Acrodon caespitosus

Scientific classification
- Kingdom: Plantae
- Clade: Tracheophytes
- Clade: Angiosperms
- Clade: Eudicots
- Order: Caryophyllales
- Family: Aizoaceae
- Genus: Acrodon
- Species: A. caespitosus
- Binomial name: Acrodon caespitosus H.E.K.Hartmann

= Acrodon caespitosus =

- Genus: Acrodon
- Species: caespitosus
- Authority: H.E.K.Hartmann

South African mesemb species

Acrodon caespitosus, the Potberg tiptoothfig, is a species of mesemb from South Africa.

== Description ==
This succulent plant forms big and low cushion-shaped shrubs. It is the biggest species in the genus, growing up to a height of 30 cm with a diameter of 60 cm. It has only a tap root, with no adventitious roots. The internodes are long, orange-yellow and spongy and have two prominent lateral folds. The triangular leaves are a deep green in colour, and are about 50 mm long and 5-9 mm broad and thick. Like with the plant, these are the biggest in the genus. There are three to twelve teeth on the keel and no teeth (or sometimes between one and three teeth) on the leaf margins. The leaf sheaths are persistent and turn black with age.

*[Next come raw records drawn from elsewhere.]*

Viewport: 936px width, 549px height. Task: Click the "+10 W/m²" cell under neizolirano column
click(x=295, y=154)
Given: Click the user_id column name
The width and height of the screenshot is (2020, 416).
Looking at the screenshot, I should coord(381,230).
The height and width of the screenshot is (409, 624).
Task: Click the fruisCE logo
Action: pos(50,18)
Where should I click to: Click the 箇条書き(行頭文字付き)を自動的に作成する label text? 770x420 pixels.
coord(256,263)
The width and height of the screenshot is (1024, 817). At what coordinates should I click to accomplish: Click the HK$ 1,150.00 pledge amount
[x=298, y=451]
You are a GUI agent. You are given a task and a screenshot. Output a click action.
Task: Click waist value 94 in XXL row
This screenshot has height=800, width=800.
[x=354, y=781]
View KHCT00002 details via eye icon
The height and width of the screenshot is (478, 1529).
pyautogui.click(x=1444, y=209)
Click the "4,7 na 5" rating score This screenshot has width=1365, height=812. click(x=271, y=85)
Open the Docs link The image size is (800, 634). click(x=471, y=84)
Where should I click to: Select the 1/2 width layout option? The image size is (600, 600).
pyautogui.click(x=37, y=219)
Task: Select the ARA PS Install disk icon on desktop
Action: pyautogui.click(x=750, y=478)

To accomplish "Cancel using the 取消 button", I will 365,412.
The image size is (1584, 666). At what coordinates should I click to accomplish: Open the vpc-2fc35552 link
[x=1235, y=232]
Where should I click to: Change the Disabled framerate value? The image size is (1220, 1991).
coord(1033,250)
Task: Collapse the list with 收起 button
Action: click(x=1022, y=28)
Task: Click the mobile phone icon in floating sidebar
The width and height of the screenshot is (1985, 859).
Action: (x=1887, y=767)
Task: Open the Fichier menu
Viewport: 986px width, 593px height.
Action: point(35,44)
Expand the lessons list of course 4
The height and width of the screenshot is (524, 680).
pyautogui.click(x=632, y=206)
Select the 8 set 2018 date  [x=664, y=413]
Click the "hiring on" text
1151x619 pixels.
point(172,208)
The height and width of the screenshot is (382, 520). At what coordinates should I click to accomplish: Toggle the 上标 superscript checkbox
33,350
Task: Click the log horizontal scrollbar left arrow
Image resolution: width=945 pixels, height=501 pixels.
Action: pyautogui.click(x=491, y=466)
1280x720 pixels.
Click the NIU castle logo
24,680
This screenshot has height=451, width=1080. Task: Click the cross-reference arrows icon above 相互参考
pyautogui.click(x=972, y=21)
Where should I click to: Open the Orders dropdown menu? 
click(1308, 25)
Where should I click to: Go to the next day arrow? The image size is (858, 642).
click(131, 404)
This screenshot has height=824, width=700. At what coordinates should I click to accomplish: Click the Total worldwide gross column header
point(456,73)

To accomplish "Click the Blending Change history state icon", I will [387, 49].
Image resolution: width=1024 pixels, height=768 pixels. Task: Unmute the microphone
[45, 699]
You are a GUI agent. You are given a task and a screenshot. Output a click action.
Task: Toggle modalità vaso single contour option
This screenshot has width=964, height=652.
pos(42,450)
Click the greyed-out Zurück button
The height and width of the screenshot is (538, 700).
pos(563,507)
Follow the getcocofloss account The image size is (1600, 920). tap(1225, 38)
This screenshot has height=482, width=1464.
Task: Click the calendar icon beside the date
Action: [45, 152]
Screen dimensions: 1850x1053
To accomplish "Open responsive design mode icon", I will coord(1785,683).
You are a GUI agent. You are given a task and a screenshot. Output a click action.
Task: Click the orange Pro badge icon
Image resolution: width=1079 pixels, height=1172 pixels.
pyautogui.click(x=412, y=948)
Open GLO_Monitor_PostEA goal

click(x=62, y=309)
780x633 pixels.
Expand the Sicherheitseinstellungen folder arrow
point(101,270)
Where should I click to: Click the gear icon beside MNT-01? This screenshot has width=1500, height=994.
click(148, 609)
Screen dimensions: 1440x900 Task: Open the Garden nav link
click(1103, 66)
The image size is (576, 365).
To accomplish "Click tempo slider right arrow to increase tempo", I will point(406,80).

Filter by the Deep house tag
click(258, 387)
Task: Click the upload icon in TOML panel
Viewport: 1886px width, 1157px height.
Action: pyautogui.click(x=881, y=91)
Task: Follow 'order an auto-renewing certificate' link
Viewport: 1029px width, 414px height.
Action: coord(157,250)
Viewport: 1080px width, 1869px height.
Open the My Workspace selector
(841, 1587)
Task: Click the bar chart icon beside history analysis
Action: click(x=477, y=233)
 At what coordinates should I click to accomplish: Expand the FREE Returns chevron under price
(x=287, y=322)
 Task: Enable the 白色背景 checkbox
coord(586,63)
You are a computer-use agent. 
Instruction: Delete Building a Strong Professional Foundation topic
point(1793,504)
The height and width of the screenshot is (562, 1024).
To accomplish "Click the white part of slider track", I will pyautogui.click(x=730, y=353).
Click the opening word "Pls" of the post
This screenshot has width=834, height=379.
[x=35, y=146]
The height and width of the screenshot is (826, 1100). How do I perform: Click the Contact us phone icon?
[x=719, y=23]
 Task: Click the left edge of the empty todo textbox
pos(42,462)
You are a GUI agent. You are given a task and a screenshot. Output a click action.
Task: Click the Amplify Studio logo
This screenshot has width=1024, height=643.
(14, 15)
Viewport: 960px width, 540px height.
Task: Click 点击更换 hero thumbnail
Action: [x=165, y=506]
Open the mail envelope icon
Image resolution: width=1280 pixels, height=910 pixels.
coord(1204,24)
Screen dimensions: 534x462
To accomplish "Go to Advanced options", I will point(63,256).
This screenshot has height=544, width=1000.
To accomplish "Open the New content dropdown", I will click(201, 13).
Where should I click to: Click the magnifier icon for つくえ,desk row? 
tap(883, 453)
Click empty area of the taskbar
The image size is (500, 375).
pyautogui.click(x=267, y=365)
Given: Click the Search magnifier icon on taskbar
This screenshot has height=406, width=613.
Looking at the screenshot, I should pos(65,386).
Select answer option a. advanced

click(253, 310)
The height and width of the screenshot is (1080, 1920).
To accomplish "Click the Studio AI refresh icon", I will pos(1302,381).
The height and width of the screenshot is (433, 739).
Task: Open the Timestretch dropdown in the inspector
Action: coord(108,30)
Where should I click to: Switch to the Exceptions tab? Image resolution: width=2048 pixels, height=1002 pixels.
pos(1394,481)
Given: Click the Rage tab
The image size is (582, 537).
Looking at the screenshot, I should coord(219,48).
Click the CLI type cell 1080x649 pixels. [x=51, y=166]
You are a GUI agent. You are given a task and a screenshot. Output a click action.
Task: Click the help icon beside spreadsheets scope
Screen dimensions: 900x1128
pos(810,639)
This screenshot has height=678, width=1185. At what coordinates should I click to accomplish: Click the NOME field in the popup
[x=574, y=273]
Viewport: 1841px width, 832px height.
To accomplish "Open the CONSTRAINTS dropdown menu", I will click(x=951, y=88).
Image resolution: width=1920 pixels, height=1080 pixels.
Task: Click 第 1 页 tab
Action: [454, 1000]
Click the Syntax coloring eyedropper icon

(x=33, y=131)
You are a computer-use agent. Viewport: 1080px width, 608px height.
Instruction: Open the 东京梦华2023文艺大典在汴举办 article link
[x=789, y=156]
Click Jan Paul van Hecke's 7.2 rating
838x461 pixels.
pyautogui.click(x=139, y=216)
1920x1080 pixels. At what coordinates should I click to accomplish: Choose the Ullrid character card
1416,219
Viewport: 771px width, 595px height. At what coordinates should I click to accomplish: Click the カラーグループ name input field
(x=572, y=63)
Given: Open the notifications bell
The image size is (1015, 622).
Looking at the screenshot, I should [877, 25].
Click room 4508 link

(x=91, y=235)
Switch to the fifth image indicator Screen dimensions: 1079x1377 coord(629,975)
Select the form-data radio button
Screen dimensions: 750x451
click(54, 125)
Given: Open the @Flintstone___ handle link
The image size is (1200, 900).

Solitary flowers are borne on stems. The bracteoles reach the calyx and embrace the base of the flower. The calyx lobes are longer than the petals in younger flowers. The flower has a short cone morphology, similar to those of Acrodon bellidiflorus and Acrodon subulatus. The central cone has about 300 stamens with few or no filamentous staminodes. They have long basal papillae that point inwards and interweave to form a felt-like layer. The 45-55 petals are white or pink with a purple stripe and purple margins.

The fruits are borne above the plant on 85 mm stalks. The stalks bend upwards, allowing them to receive rainwater when they are open. The capsule, with a height and diameter of about 12 mm and a top of 5 mm, is the largest of the genus. The lens-shaped closing body splits with pressure. While the long stem holding the fruit may sway due to the pressure from raindrops, wind dispersal is unlikely as the seeds stick together when wet. The capsule closes again when dry, reopening upon the next rain event.

== Distribution and habitat ==
Acrodon caespitosus is endemic to the Western Cape of South Africa. It grows near the mouth of the Breede River, near Swellendam. This area consists of shrubby coastal fynbos that receives rain all year round. It grows on limestone or in sandy patches.

== Conservation ==
While the risk of extinction for this species has not officially been assessed, it is known that the species living in its habitat are threatened by invasive species, including Acacia cyclops and Acacia longifolia.